Von Kirsten Strasser

ERINNERUNG Vor 30 Jahren starb die Schriftstellerin, die mit „Das siebte Kreuz“ Weltruhm erlangte / Kritik wegen ihrer Nähe zum DDR-Regime

Über ihren berühmtesten Roman „Das siebte Kreuz“ schrieb Literaturpapst Marcel Reich-Ranicki einmal: „Dieses große literarische Kunstwerk ist heute ein Roman gegen die Diktatur schlechthin.“

Als Schriftstellerin ist Anna Seghers wohl über jeden Zweifel erhaben. Es war ihre politische Gesinnung, ihre Nähe zum DDR-Regime, die die Seghers zu einer umstrittenen Person ihrer Zeit machte. Weil sie aus einer jüdischen Familie kam und dazu eine kritische Autorin war, wurde sie von den Nazis verfolgt.

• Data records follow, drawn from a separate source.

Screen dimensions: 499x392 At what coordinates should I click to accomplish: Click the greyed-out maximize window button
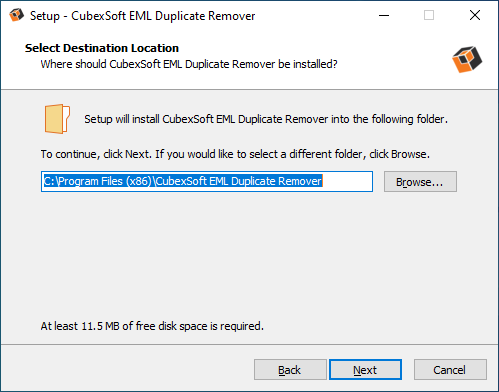pos(429,15)
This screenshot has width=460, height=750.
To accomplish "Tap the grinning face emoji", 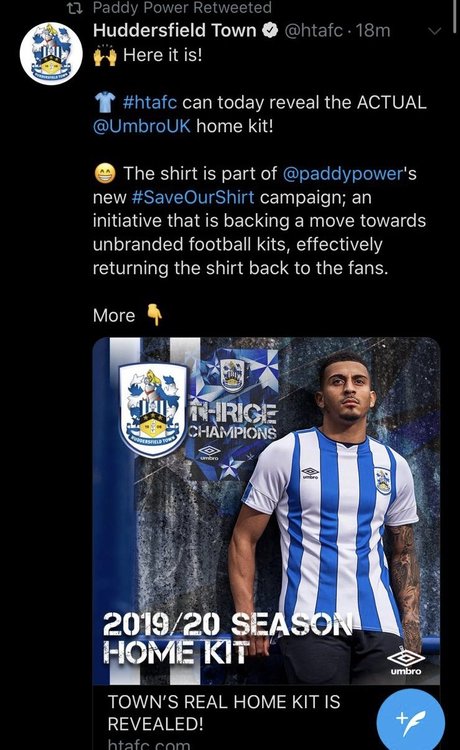I will point(105,173).
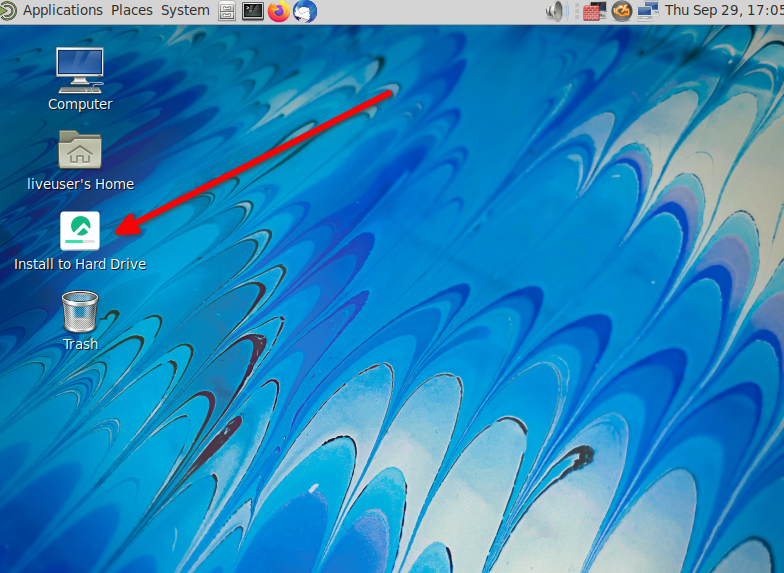Click the clock showing Thu Sep 29
Image resolution: width=784 pixels, height=573 pixels.
(x=724, y=11)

Aber sie war eben auch eine überzeugte Kommunistin, die sich aus freien Stücken für ein Leben in der DDR entschied. Vor genau 30 Jahren, am 1. Juni 1983, starb die gebürtige Mainzerin und Ehrenbürgerin im Alter von 82 Jahren in Berlin.

Mutter von Nazis ermordet

Der Name Anna Seghers – er ist gegenwärtig in Mainz. Die öffentliche Bücherei, eine Integrierte Gesamtschule sind nach der Literatin benannt und erinnern an die berühmte Tochter der Stadt. Die Spuren, die darauf hindeuten, welche Schicksalsschläge Anna Seghers erleiden musste, sind unauffälliger. Ein kleiner „Stolperstein“, eingelassen in das Pflaster des Fischtorplatzes, erinnert an Seghers’ Mutter Hedwig Reiling: „Deportiert 1942, ermordet in Piaski“. Der Vater, der jüdische Kunsthändler Isidor Reiling, war schon zwei Jahre zuvor gestorben.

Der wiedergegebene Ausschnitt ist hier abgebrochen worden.